H aving a vehicle for a week is often long enough to form meaningful impressions. But, sometimes, you get value from having a second go-round some time later. In some cases, opinions are reinforced. Other times, you might form a new opinion having the advantage of time.

For context, take a look back at our previous review of the 2010 SRX Turbo for our original thoughts on the SRX in it’s 2.8l turbo form.

Unusually, Cadillac put out another example of this, now discontinued powertrain, in the media fleet. We now know that the normally aspirated 3.6 will replace this and the base 3.0 next year. Turbo SRXes are rare birds, available just the inaugural year and some change, and then only making up around 10% of sales prior to its cancellation, with worse economy than buyers expected and not enough extra oomph to make up for it.

However, especially in the mountains, where elevation robs non-turbo engines of their power to the tune of 3% per 1000 feet, the SRX with the 2.8 should actually far outperform the coming 3.6. For example, if the new engine puts out a rated 300hp, just driving in Denver (5000+ feet above sea level) will see a 15% power loss or about 45hp (leaving it with 255hp). The 2.8 also sees some loss, but maybe more like 5% total or 15hp lost from it’s 300hp baseline (leaving it with 285). Additionally, the turbo engine has a much beefier torque curve that further exaggerates the power advantage at altitude.

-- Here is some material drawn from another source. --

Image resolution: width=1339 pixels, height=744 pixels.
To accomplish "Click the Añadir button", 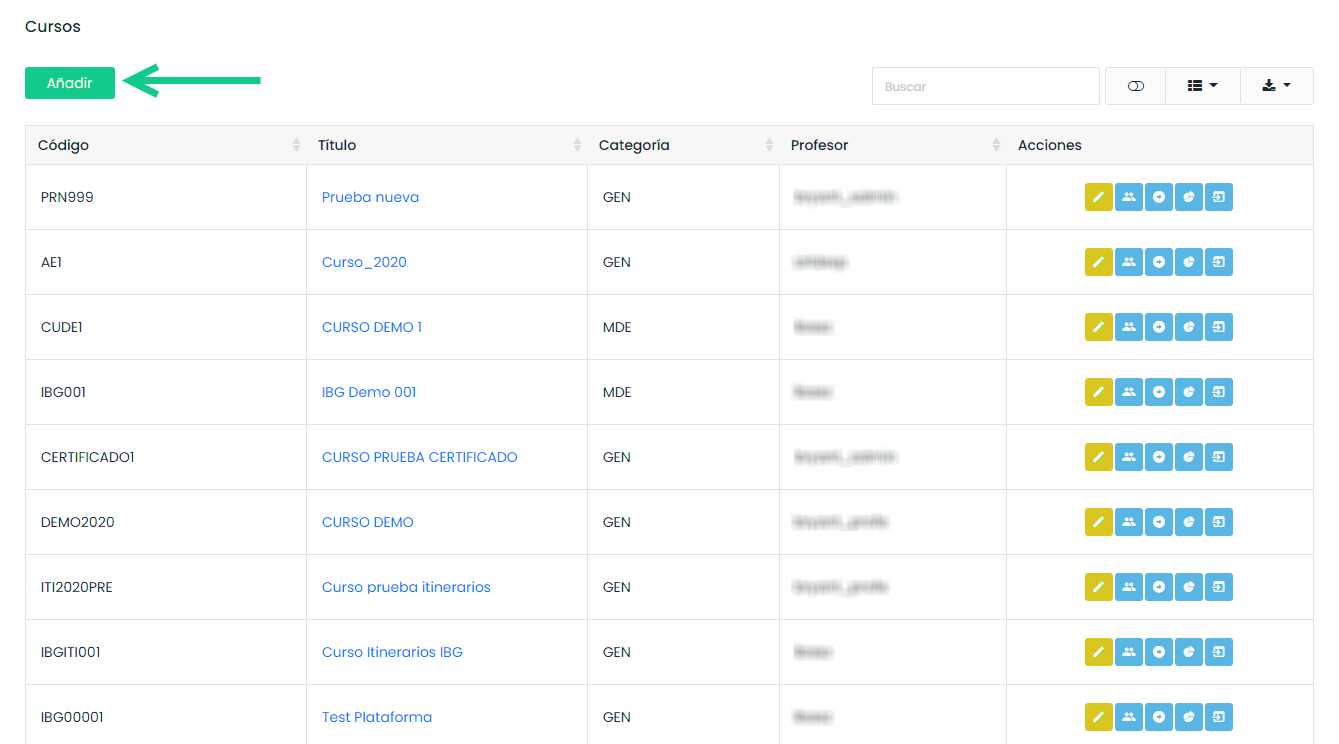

So, what did we notice in our second week with the lame duck SRX turbo?

1. StabiliTrak in the snow is fun. Our first time behind the wheel saw Colorado in rare snow-free form for early in the year. So, it was not common to invoke the stability control. This time around, we had some of the white stuff. StabiliTrak allowed us to lay into the power and feel the computers doing their magic to keep things under control. Once we trusted it to do the right things – tromping on the power and marveling at it doing its thing was kind of fun.

2. Sport mode – still way too subtle. In our 2011 model, the experience from before where we noticed the transmission aggressively kicking down when slowing to a light was smoothed away vs. our 2010 model last year. Now there is almost no sign that you are in the sportier driving mode.

3. Brakes – unlike our previous model, it seems that the brakes are dialed in a bit better this year. This could have been a quirk in our 2010 test car or a running change – but the prior experience with brakes being non-linear just didn’t appear to be hold with our latest tester.

4. Infotainment – still a lot clunkier to use than we’d like. ‘Nuff said. However, in testing out the audio quality, we found the stereo to easily go much louder than we would normally go without anything we’d identify as distortion. I certainly wouldn’t go more than 80% volume before chickening out. It’s loud.

So, ultimately, the rough edges of the first year SRX seem to have been polished away in year 2. This is pretty impressive given how many manufacturers would leave things like this alone until a mid-cycle refresh 3+ years into the run. This suggests that Cadillac is serious about making the SRX a real contender in this space.

We will lament that a turbo powertrain is no longer available in the SRX. We will also eagerly await an interior/electronics refresh with Cadillac’s version of the MyLink system debuting in the rest of GM’s brands. However, the fact that the list of niggles is getting shorter year by year is a promising sign and we look forward to how good the SRX will be when it finally does see its mid-cycle changes for 2013 or so.